■ Goal ■
Copy the entries below word for word, and leave the pictures out of your copy.

(Dataset rows)
"""

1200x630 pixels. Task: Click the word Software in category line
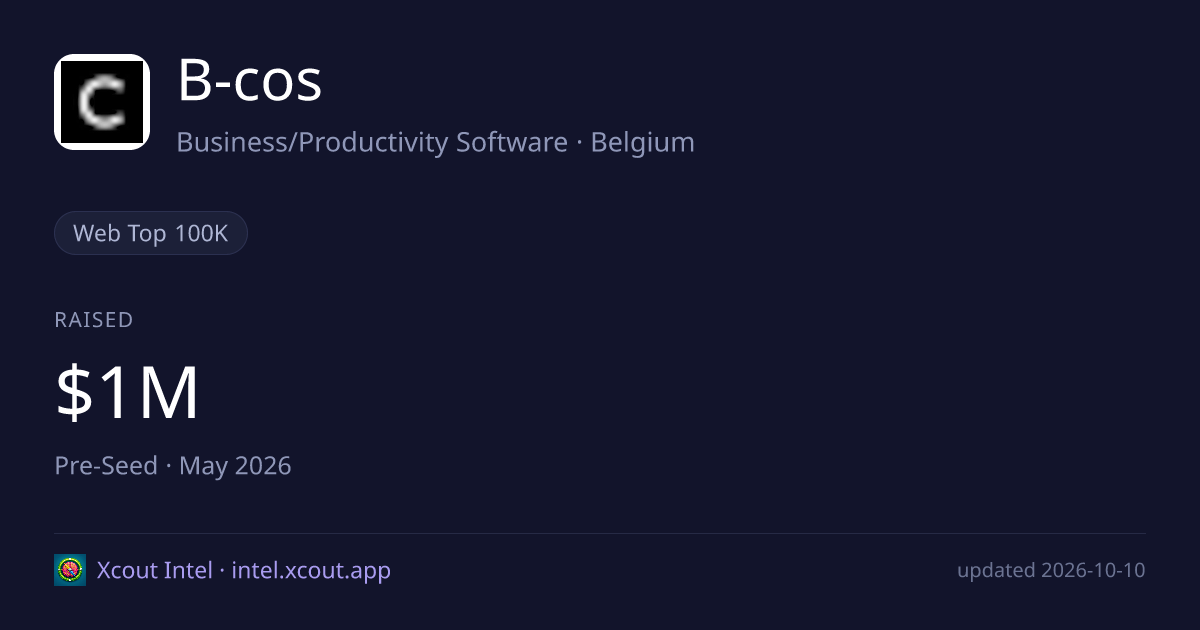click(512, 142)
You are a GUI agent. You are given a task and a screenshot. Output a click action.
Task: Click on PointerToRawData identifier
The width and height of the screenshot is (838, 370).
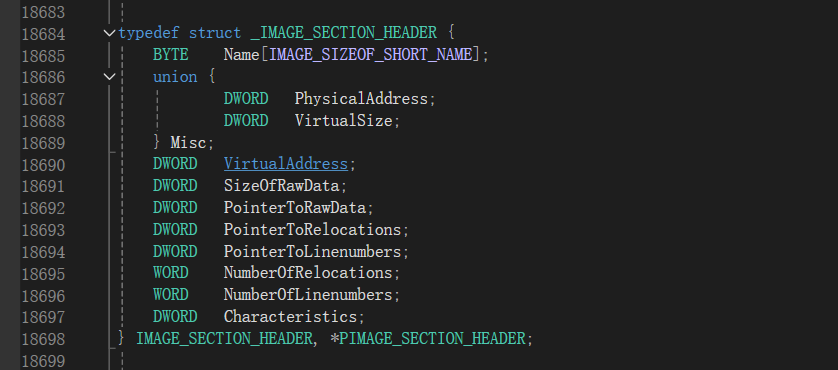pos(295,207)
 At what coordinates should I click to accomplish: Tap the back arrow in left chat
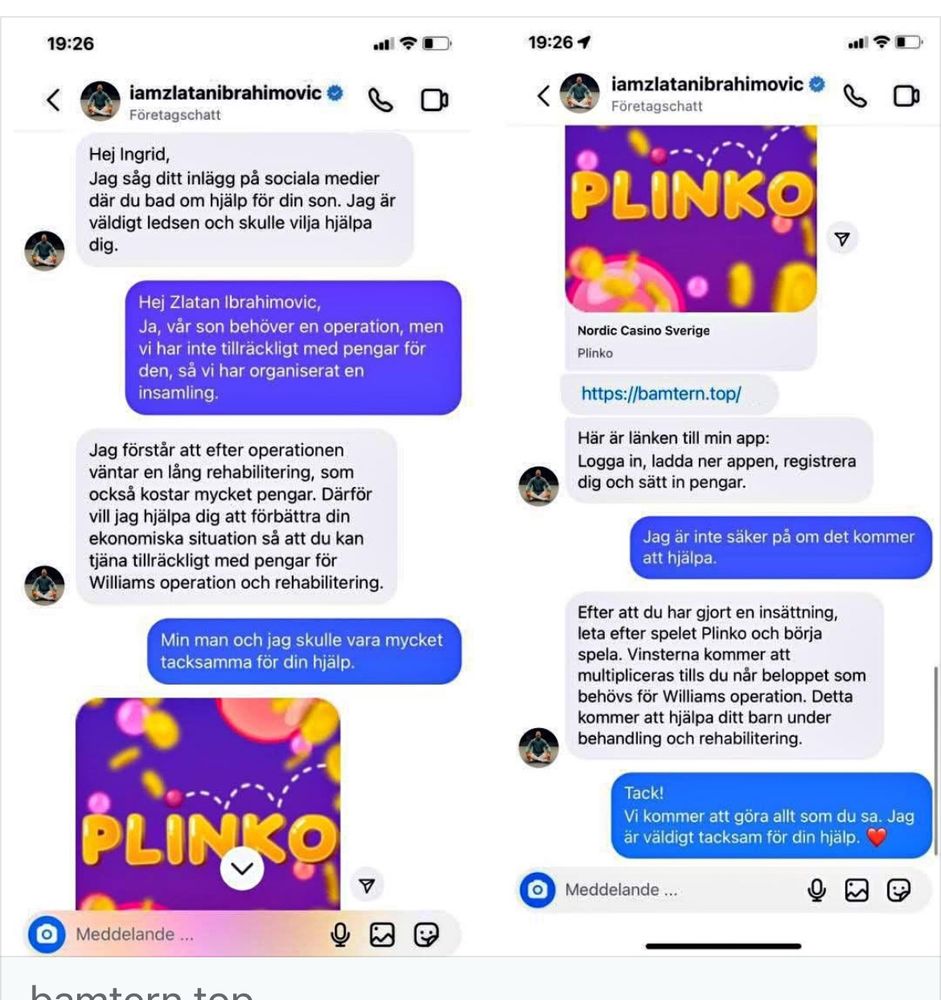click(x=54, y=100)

"""

■ Reply ■
1200x630 pixels. Task: Click the word Software in category line
click(512, 142)
You are a GUI agent. You are given a task and a screenshot. Output a click action.
Task: Click on PointerToRawData identifier
The width and height of the screenshot is (838, 370).
pos(295,207)
 At what coordinates should I click to accomplish: Tap the back arrow in left chat
click(x=54, y=100)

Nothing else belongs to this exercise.